Association des Anciens Appelés en Algérie et leurs Ami(e)s Contre la Guerre

Accueil > Actualité, presse, autres associations > Lancement du site « Alger 1957 - Des Maurice Audin par milliers (...)

Lancement du site « Alger 1957 - Des Maurice Audin par milliers »

dimanche 23 septembre 2018, par Michel Berthélémy

Au lendemain de la déclaration du président Macron reconnaissant que Maurice Audin a été torturé et tué par des militaires français, un site internet a été créé par l’Association Maurice Audin et le site histoirecoloniale.net, qui succède au site de la LDH Toulon que tenait François Nadiras. Avec le soutien de l’Humanité, Mediapart, Politis, Témoignage chrétien, El Watan, et les associations Mrap, LDH, Acca et Sortir du colonialisme, il publie plus de mille notices individuelles de « disparus », et appelle à apporter des compléments aux cas présentés et à en communiquer de nouveaux

Voici le texte qui figure sur la page d’accueil de ce nouveau site, http://1000autres.org/

Après soixante et un ans, le Président de la République française a reconnu officiellement que Maurice Audin a été torturé par des militaires qui l’avaient arrêté à son domicile et que sa mort a été rendue possible par un système légalement institué qui a favorisé les disparitions.

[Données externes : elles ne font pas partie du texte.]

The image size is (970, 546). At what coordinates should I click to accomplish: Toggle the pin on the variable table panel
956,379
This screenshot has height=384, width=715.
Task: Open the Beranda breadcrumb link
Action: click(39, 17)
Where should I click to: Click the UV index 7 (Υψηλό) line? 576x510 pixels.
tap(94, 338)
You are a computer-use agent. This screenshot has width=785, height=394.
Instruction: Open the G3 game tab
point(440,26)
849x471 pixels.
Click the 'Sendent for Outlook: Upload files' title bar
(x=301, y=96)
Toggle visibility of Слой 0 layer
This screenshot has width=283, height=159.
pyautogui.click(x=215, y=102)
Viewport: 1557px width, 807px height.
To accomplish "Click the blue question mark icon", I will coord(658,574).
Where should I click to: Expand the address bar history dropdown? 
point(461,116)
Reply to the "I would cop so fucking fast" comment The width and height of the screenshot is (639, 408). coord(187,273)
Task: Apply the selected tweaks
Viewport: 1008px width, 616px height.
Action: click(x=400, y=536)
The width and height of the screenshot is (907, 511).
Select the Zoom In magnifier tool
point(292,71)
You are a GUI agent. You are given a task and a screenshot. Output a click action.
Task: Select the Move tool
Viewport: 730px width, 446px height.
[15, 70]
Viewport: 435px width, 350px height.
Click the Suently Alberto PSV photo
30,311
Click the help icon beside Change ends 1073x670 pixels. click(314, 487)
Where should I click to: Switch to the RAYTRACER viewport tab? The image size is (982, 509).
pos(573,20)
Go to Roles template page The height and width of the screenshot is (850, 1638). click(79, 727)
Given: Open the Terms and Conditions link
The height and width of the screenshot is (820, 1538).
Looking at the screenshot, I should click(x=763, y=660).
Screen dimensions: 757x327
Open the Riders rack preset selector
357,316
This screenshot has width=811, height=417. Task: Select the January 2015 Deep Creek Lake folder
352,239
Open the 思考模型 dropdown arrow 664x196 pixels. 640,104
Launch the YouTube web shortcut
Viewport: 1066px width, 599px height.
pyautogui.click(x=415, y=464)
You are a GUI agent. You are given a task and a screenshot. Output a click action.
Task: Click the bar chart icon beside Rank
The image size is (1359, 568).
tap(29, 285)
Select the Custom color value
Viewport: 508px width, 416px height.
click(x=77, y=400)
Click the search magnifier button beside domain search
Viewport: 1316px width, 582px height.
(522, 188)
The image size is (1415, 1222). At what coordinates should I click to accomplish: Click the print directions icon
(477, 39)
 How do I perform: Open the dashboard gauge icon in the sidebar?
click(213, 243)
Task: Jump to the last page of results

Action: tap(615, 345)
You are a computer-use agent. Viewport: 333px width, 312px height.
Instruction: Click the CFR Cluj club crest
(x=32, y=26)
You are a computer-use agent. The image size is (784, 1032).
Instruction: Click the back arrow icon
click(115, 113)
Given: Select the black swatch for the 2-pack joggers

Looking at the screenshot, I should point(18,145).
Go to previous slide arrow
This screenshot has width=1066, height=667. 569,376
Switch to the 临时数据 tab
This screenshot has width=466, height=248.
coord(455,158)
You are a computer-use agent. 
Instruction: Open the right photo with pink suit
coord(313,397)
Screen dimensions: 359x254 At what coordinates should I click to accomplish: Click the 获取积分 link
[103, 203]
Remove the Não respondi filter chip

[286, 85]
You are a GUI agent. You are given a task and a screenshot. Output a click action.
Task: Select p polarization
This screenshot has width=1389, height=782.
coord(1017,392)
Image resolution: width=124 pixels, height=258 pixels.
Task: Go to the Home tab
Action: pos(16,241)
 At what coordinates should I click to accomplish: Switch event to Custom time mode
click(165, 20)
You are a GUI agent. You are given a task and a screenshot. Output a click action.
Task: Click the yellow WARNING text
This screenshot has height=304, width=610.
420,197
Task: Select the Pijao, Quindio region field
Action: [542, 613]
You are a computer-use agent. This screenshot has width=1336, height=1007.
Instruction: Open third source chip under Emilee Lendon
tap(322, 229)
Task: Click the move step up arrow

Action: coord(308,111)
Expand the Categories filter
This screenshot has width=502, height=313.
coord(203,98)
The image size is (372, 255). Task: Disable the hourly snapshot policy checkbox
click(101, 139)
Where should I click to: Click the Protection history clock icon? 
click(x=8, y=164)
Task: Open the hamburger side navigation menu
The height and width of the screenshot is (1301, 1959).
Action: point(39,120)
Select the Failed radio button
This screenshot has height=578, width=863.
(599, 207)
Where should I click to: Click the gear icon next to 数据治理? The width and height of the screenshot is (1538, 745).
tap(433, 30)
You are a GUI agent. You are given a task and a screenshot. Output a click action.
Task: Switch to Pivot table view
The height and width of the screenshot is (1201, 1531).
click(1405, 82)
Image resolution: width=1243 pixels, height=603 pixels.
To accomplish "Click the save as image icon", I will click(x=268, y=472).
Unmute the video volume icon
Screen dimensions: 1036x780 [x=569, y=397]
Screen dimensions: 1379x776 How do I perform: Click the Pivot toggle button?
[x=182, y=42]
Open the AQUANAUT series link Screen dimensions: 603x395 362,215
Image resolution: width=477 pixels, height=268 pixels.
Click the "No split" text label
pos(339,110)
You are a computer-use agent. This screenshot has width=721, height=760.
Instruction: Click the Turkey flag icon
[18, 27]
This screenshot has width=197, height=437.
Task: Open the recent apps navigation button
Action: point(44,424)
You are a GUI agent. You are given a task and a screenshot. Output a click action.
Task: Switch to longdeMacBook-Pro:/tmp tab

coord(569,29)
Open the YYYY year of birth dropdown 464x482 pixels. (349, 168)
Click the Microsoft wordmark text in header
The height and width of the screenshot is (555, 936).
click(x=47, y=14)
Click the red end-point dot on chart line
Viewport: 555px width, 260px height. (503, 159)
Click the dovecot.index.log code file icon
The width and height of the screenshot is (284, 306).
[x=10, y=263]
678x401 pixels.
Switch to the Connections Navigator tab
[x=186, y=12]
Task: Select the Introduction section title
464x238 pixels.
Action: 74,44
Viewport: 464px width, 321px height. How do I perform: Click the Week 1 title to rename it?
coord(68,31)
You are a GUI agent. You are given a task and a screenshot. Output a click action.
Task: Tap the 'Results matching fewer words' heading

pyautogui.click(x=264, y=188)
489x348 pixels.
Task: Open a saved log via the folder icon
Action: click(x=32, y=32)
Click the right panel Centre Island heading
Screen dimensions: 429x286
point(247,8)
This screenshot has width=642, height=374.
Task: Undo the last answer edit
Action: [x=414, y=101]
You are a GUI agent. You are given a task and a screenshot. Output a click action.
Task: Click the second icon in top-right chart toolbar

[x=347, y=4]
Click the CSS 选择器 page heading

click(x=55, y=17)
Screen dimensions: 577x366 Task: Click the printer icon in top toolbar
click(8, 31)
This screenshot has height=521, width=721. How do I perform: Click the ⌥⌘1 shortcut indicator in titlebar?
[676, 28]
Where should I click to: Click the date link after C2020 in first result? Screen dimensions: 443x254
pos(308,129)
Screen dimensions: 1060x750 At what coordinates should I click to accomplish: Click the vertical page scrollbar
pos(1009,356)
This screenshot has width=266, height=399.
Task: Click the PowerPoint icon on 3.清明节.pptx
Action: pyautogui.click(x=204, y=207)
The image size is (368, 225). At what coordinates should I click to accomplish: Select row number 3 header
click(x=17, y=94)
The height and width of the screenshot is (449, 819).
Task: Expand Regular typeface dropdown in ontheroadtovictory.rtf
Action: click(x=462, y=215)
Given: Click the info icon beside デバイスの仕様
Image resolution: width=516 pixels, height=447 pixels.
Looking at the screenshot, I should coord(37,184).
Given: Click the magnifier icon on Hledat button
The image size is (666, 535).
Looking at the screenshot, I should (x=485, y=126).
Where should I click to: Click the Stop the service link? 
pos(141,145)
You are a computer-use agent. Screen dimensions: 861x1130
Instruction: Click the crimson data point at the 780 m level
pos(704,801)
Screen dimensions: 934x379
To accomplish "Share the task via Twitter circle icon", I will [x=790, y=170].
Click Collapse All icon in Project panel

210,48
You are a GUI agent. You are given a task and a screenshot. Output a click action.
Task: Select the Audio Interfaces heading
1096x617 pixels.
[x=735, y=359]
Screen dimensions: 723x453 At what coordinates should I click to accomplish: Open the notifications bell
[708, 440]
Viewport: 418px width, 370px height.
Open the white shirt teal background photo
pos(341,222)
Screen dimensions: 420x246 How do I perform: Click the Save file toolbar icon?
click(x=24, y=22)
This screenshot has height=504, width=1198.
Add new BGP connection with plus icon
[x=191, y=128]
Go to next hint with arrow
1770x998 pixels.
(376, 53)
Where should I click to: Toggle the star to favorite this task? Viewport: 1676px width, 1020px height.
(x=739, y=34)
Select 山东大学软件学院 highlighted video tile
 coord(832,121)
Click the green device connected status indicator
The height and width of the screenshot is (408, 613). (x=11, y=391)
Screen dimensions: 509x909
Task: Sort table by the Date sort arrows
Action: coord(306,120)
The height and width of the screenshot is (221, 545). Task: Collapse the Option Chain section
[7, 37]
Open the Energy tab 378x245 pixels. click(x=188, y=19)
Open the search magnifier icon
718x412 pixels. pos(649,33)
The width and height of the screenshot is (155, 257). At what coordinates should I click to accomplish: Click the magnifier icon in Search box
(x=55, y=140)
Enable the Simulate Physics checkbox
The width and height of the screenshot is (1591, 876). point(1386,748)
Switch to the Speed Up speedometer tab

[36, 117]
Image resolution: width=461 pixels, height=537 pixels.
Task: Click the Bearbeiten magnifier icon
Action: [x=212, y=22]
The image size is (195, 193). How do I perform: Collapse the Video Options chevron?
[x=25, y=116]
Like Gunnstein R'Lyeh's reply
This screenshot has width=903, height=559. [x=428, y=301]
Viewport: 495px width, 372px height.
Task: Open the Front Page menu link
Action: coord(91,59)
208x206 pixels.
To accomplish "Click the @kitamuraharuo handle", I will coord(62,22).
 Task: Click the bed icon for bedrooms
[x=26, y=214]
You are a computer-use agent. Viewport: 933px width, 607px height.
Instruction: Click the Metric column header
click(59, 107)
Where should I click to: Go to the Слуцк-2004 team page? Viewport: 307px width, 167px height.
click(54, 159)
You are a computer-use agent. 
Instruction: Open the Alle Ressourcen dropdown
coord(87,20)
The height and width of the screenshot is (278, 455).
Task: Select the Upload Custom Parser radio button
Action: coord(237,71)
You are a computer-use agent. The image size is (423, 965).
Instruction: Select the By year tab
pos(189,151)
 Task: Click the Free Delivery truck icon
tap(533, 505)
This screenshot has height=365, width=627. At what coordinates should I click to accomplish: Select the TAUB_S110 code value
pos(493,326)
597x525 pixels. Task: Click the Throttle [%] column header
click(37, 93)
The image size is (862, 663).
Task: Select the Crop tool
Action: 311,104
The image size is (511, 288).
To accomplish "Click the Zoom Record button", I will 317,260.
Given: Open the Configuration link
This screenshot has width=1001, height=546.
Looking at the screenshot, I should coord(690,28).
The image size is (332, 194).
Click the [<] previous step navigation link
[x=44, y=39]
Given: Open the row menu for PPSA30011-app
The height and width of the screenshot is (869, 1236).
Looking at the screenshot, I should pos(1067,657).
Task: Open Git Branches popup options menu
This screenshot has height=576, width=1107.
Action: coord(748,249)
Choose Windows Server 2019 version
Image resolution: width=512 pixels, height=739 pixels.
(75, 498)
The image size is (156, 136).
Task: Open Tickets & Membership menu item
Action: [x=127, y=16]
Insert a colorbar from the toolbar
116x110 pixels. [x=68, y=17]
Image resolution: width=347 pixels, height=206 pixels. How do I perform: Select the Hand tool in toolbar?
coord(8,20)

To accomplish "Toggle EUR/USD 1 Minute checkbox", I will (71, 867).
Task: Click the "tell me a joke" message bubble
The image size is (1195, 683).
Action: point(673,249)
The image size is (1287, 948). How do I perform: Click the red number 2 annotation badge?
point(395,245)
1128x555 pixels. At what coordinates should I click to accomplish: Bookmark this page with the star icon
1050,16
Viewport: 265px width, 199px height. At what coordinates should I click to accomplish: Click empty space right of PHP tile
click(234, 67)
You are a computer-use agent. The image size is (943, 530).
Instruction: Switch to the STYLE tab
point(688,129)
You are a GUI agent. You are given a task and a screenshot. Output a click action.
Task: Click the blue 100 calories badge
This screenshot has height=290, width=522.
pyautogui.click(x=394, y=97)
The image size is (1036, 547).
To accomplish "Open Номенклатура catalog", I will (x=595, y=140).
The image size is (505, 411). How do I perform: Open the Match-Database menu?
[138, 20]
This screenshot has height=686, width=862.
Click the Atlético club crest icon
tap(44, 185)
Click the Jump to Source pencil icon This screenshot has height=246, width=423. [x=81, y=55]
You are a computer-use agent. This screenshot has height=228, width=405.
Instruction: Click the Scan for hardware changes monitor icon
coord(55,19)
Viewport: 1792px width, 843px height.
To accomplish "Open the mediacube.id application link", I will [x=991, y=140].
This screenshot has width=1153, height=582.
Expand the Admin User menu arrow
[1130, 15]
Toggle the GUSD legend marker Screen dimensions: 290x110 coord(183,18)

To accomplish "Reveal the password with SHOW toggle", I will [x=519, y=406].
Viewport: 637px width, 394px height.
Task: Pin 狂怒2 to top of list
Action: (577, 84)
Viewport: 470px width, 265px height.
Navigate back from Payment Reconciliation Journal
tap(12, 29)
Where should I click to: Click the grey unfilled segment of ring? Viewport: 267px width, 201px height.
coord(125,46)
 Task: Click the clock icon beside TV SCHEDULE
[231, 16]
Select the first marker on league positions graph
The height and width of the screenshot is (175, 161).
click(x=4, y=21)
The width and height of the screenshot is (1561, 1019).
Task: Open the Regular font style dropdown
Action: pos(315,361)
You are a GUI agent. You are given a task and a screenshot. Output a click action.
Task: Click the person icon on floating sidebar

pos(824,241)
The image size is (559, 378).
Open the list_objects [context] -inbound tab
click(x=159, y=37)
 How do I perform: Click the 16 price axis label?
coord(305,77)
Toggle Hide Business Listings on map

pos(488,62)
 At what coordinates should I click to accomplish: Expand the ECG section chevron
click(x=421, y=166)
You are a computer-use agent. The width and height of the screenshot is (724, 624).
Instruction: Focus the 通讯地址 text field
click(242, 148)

Pour tous ceux qui ont lutté depuis 1957 pour faire reconnaître la vérité, c’est une grande victoire posthume pour l’historien Pierre Vidal-Naquet, le mathématicien Laurent Schwartz, les universitaires Madeleine Rebérioux et Gérard Tronel, engagés dans le Comité Maurice Audin (1957-1963) puis, depuis 2002, dans l’Association Maurice Audin.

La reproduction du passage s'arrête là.